San Francisco-based Lemonade approached their new album trying to accomplish more psychedelic electronic music that pulled from a myriad of sources, including dub step, UK grime, and the early rave punk scene. Instead they made an album filled with summer music that doesn’t put too much of a strain on the listener. Summer music leaves a pause between notes, carries a thumping beat, and sultry vocals. Lemonade brings the aired-out quality to their latest effort, only the vocals feel like a mix of 80’s R&B and contemporary electro-pop.
Diver does display borrowed elements, from EDM to electro-pop and the aforementioned R&B vocals, to produce its sound. The second track, “Neptune,” has light electronic keys, steel drum, a synthesizer solo, and the ability to induce a light sway. “Neptune” is indicative of the rest of the album, and it quickly becomes more of the same.
The lyrics, like the vocals, are cheesy with the music. Somewhere a montage exists where a man is writing letters furiously, running along a beach, and then being slid across the screen as we see the woman, who he wants to win over, pop in.

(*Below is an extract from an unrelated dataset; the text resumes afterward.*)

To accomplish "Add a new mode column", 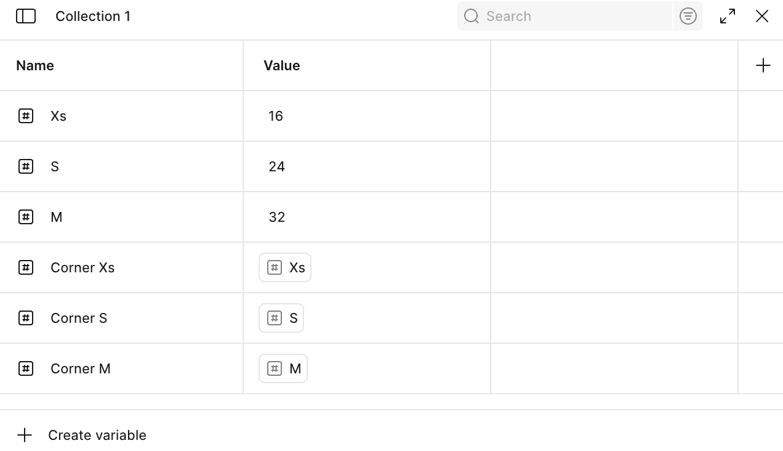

These campy elements can and do click together on “Ice Water.” The track comes with a thumping beat, which increases into a furious throb, a consistent melody from the keys, an attempt at vocal harmonies, and vocals and lyrics that are just approaching sexy. It feels the right amount of creative and new, while still carrying a familiar sound.
Here is a sampling of the lyrics from “Ice Water”:
“I feel the pressures on my mind/I get so happy, I go blind/Sometimes I forget you have to remind me/Real Life.”
Diver is filled with slow jams, not remember-your-first-dance-with-a beautiful-girl slow jams, but playing at the laundromat, awkwardly, fading into the background.
Though… Real life.
Skip the album, pick up “Ice Water” and maybe “Big Changes.”